Activated notch signaling pathway protects the intestinal barrier in DSS-induced colitis by regulating tight junctions.
Tingting Li, Chong Geng, Xiao Li, Shuailing Song, Yanni Li, Chunhui Wang
Abstract
Open AccessBACKGROUND AND AIMS: Studies have suggested that the activation of Notch pathway may provide protection to the intestinal mucosal barrier. However, the underlying mechanism remains to be elucidated. METHODS: In vivo experiments, the dextran sulfate sodium (DSS)-induced colitis mice were used and LY411,575, a γ-secretase inhibitor, was orally administered for Notch signaling inhibition.

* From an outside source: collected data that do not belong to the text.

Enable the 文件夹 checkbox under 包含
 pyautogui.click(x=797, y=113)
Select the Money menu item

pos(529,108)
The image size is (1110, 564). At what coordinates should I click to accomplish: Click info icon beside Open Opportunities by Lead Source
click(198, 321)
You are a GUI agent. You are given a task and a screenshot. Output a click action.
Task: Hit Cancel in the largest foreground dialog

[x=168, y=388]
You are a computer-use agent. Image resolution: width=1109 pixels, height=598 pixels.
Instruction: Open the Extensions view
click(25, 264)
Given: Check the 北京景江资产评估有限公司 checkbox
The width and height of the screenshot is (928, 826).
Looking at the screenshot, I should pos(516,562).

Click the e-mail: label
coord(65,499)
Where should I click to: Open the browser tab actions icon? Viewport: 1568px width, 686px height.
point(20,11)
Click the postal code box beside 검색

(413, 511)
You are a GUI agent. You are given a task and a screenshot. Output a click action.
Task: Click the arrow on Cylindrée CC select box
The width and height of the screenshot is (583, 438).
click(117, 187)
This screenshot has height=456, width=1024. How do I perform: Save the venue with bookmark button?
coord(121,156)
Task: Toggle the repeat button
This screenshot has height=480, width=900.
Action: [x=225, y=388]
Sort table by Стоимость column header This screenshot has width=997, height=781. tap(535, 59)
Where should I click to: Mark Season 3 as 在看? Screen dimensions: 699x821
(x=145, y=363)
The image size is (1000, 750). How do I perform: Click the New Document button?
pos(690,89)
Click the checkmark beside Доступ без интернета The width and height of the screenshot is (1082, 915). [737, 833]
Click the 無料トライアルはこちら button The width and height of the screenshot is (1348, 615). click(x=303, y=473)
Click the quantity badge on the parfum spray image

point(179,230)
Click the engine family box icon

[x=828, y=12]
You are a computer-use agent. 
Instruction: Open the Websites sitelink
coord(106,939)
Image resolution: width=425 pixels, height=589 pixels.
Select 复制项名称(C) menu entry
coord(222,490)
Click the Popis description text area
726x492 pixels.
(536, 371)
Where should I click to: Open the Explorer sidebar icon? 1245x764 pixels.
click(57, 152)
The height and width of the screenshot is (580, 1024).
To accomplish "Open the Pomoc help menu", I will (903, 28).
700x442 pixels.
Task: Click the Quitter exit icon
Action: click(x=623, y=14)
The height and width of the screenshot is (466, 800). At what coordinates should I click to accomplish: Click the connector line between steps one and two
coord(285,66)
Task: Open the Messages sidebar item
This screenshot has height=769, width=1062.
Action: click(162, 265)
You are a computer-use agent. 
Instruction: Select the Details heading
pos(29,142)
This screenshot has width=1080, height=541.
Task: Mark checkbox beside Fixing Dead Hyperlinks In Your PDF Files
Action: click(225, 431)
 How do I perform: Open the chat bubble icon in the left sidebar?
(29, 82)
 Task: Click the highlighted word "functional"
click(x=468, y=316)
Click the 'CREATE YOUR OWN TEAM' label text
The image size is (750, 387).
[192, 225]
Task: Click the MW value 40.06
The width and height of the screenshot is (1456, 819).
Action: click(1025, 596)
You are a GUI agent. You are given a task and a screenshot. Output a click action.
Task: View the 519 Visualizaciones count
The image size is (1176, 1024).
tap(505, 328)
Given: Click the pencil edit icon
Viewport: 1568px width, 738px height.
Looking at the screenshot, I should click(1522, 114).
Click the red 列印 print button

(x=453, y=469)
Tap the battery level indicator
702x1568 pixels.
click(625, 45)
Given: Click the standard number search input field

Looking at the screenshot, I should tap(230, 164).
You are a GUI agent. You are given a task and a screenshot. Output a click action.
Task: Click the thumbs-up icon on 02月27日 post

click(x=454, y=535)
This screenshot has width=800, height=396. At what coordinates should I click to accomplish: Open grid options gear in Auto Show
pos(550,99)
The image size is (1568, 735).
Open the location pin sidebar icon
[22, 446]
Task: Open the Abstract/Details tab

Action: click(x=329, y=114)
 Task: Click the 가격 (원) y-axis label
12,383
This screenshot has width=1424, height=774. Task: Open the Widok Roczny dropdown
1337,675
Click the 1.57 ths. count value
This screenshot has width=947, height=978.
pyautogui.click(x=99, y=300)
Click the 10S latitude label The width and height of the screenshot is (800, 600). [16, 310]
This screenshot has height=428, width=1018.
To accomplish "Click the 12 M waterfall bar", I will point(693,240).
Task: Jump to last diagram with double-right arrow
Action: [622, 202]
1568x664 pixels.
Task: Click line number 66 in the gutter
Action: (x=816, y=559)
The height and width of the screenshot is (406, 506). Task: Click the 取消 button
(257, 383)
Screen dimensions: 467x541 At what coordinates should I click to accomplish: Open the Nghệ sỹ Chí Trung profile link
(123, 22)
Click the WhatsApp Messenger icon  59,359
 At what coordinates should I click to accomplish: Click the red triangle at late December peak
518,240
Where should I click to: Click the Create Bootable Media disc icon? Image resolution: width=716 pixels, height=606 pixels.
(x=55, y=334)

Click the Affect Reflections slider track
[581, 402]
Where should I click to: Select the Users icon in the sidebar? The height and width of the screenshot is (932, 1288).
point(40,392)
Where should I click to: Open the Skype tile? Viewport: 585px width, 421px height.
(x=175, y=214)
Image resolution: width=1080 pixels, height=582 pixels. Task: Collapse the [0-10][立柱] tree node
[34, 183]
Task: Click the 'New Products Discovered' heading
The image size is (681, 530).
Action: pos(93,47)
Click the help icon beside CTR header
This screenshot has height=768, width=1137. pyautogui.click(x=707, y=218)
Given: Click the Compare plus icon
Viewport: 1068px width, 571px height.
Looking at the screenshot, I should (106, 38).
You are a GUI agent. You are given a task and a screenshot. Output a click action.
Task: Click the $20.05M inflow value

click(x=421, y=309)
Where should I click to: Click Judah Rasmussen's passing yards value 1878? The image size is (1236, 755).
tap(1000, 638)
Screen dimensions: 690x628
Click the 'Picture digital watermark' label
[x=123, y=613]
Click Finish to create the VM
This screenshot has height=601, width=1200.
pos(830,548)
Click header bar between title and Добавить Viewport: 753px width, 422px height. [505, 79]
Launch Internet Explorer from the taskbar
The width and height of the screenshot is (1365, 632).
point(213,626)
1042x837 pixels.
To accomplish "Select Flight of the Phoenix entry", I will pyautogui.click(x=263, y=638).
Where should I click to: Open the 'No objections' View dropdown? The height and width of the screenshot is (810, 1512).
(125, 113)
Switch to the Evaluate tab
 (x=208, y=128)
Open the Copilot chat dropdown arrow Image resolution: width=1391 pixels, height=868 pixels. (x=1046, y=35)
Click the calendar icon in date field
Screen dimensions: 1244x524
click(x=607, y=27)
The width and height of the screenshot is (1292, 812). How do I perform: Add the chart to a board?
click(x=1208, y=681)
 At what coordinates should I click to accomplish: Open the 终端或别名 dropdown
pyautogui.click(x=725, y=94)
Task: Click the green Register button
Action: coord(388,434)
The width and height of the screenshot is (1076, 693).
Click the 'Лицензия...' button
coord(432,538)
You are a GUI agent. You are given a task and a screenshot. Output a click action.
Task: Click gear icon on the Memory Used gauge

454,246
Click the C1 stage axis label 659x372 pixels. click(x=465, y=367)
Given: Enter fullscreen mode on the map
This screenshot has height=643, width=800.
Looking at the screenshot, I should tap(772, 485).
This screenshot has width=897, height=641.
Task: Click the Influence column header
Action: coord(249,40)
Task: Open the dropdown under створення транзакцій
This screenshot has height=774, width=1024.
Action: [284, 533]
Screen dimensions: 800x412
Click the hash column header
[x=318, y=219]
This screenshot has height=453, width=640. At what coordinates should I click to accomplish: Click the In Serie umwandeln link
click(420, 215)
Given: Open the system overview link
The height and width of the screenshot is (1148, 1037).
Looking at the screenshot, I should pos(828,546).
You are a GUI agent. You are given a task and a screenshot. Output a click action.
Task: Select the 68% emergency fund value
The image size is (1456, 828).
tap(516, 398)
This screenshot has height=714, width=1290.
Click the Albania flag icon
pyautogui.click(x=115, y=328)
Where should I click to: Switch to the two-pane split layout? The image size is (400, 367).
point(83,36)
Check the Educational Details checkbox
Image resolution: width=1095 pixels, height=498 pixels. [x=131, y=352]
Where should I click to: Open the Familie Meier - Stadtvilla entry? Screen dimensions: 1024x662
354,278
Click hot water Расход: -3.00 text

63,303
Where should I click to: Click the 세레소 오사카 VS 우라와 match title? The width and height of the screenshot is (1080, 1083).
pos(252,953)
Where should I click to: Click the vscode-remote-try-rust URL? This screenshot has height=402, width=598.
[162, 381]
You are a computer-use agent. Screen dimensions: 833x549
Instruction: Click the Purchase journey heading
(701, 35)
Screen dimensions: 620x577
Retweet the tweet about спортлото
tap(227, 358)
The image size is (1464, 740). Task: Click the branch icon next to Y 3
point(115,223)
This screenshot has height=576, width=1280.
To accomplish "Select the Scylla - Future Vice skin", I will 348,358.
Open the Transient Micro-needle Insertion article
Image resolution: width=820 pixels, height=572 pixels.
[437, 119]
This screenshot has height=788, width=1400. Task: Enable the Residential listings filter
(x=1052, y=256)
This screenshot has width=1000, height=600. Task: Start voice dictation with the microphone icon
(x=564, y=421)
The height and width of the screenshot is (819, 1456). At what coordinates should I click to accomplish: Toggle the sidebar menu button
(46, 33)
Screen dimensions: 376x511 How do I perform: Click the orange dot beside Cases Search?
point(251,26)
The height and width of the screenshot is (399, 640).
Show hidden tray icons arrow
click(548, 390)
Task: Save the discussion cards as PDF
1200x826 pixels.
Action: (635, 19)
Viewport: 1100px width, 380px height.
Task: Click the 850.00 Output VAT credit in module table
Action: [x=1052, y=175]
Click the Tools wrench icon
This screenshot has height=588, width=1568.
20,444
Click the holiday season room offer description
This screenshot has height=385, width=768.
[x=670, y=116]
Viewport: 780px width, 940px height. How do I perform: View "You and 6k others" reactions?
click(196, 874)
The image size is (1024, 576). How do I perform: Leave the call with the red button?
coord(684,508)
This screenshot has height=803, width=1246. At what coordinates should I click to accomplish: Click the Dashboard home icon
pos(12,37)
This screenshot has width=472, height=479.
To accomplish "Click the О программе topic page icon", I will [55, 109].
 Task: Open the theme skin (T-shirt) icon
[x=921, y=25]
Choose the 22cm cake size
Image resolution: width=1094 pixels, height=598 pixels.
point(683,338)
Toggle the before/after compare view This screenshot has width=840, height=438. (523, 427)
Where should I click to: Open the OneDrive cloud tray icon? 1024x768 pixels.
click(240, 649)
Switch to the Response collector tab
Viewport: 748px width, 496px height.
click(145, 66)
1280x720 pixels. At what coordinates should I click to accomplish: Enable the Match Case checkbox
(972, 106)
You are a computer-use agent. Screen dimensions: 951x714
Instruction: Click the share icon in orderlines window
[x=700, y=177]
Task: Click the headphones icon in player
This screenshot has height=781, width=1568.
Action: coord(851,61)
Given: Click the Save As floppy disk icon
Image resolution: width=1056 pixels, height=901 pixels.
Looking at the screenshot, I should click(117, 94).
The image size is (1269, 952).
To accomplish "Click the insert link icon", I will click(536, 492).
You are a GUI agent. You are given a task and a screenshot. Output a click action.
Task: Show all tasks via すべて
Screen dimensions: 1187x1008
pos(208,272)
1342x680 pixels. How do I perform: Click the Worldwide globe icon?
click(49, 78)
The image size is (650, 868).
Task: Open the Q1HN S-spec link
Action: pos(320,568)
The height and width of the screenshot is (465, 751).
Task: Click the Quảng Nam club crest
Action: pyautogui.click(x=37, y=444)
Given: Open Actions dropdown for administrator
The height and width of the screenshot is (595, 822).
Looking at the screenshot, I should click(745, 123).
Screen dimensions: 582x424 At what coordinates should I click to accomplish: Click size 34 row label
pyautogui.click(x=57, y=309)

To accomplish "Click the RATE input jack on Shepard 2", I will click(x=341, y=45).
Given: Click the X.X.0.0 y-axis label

In vitro experiments, we modulated Notch signaling by either activating or inhibiting it through the overexpression of Hes1 or LY411,575, respectively. The tight junction (TJ) and relevant myosin light chain kinase (MLCK) pathway were systematically investigated. To elucidate the mechanism underlying Notch activation, we conducted a comprehensive analysis of ligands and receptors associated with the Notch pathway in Caco-2 cells. RESULTS: Compared to DSS-colitis mice, inhibition of Notch activation by LY411,575 led to severe exacerbation of colitis, accompanied by TJ deterioration and concurrent activation of MLCK pathway. In vitro experiments confirmed the Notch signaling's regulatory effect on TJ function, with MLCK inhibitor ML-7 effectively mitigating the TJ dysfunction induced by LY411,575. Additionally, TNF-α-treated Caco-2 cells exhibited significantly increased expression of Jag1, Notch1, and Hes1. Silencing Jag1 using siRNA resulted in reduced NICD1 and Hes1 expression. CONCLUSIONS: Activation of Jag1/Notch1/Hes1 signaling pathway protects the intestinal mucosal barrier from inflammatory injury by abrogating MLCK-dependent TJ dysregulation.